Javert tossed an apple his way and he caught it easily, the inspector’s aim precise and the pruner’s hand sure in taking hold of the fruit of his labor. He bit into the fruit’s sweet flesh and swallowed a burst of juice. This year’s apples had a particularly healthy glow to them. He understood the allure of a perfect fruit. Once upon a time, the first man and woman had bitten into the forbidden fruit and had their eyes opened to know good and evil. He took another bite of the apple, allowing his heart to be opened to know sweetness. He felt a lightness inside him, a vitality that no longer whispered of loneliness. Javert’s presence had brought joy into this final chapter of his life.

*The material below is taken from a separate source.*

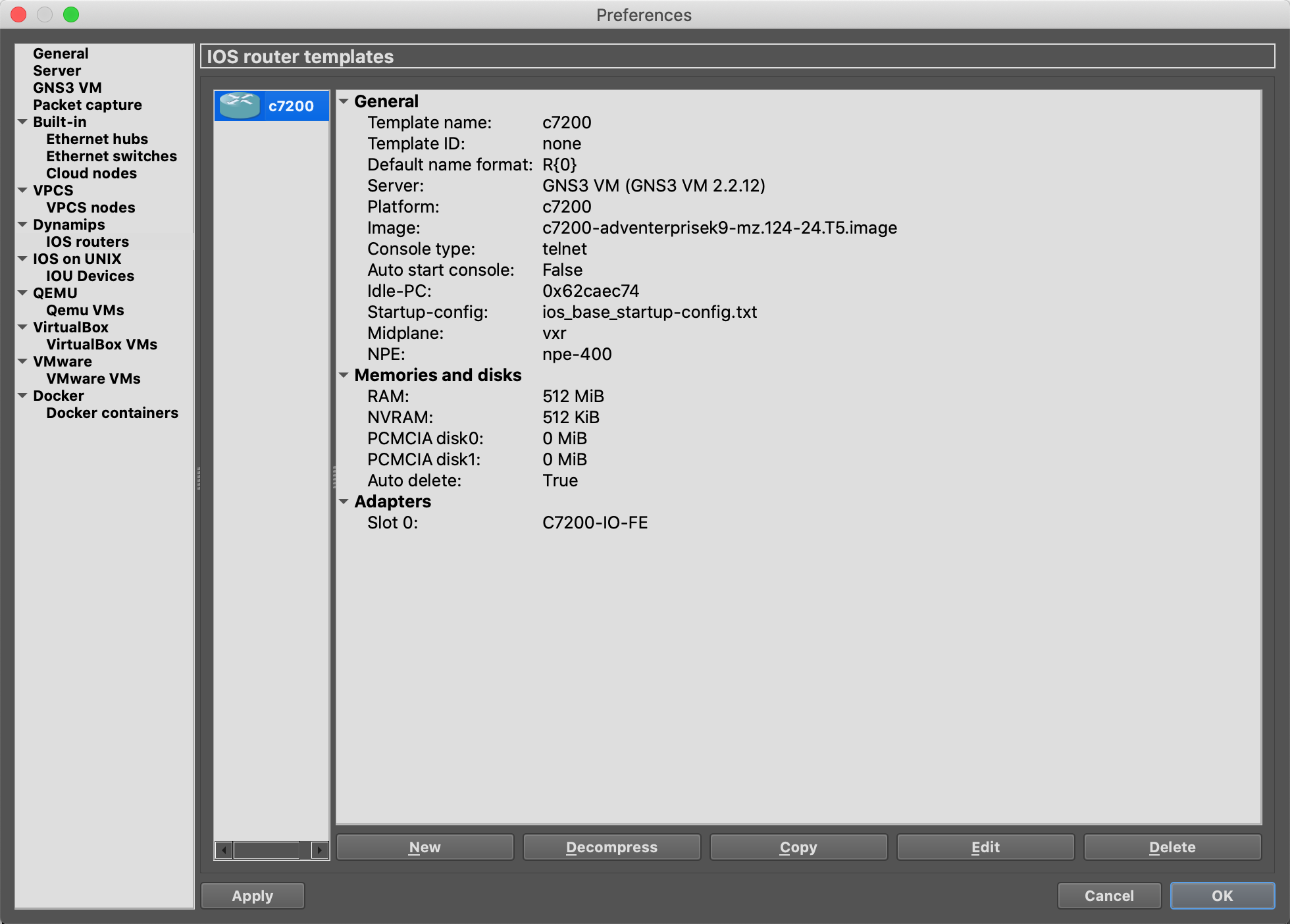Edit the selected c7200 template
Image resolution: width=1290 pixels, height=924 pixels.
(985, 847)
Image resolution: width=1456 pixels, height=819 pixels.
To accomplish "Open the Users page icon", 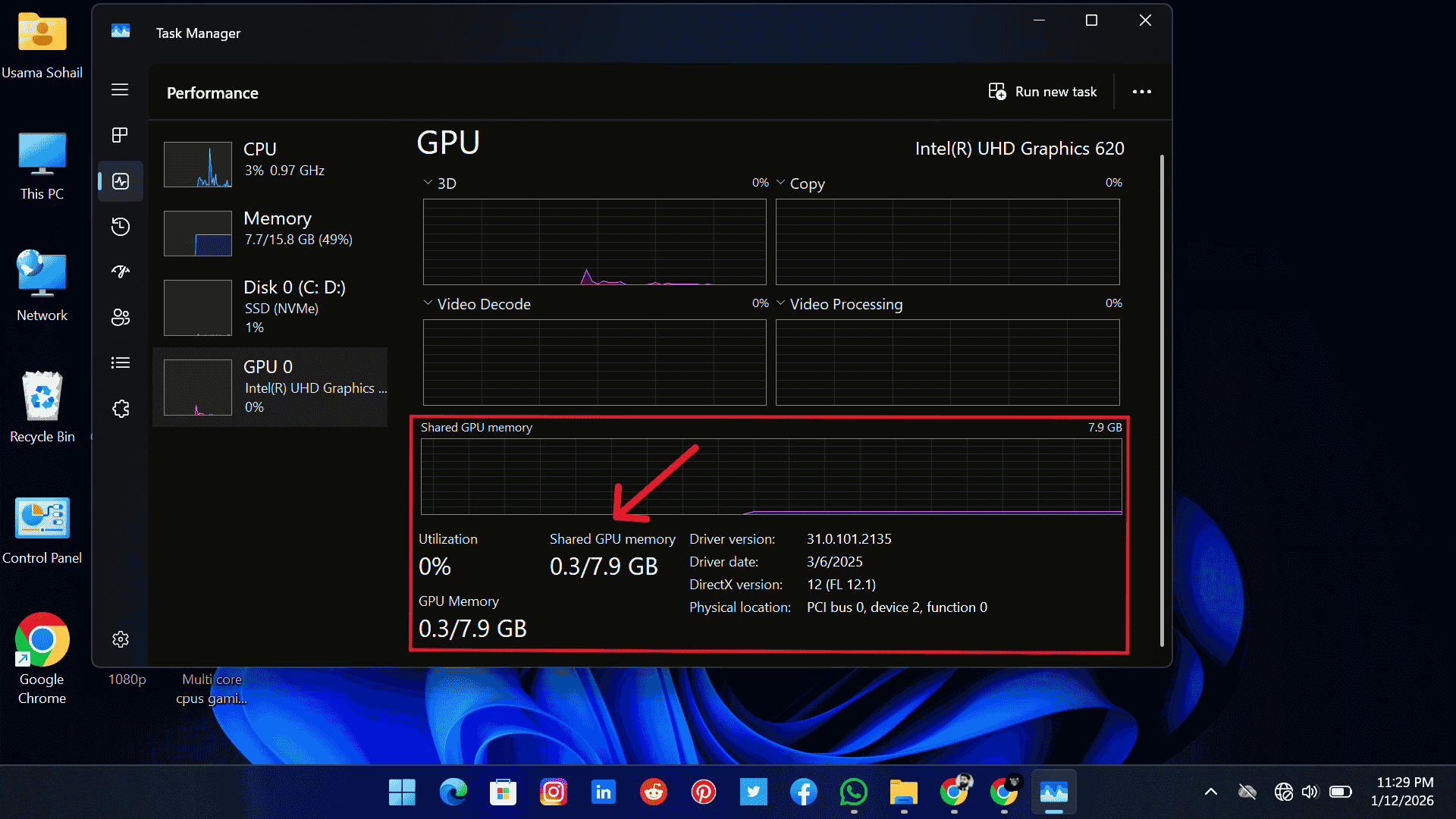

He locked eyes with Javert as he took a third bite, which for unknown reasons had rendered the man paralyzed. The crook of Javert’s left arm was full of apples, and Valjean worried for several seconds that some of them might fall onto the ground. But the apples remained as still as Javert. He had the thought that he would always remember the sight before him, that it was even now being seared into his memory. He must be smiling, for the inspector’s lips twitched upward as if in response, and the small smile, more than anything, flooded him with warmth.
“We will make applesauce with half of the red ones and bake bread and cake with the green ones,” he said when Javert came near. “The remaining red ones we shall eat and cook with them.”
“No apple jam?” Javert asked.
“That will be for later rounds of harvest. Patience, Inspector. There will come a time, quite soon I suppose, when you will see so many apples that you will long for the day when the pears become ready.”
Another small smile. “I look forward to it.”
Valjean answered with his own curve of lips. When the pears ripened, not if. He looked up at Javert and warmth once again filled his heart. Winter would arrive soon enough. But even when the garden would turn gray, there would still be trees and beauty and life.
And he and Javert would welcome the cold together.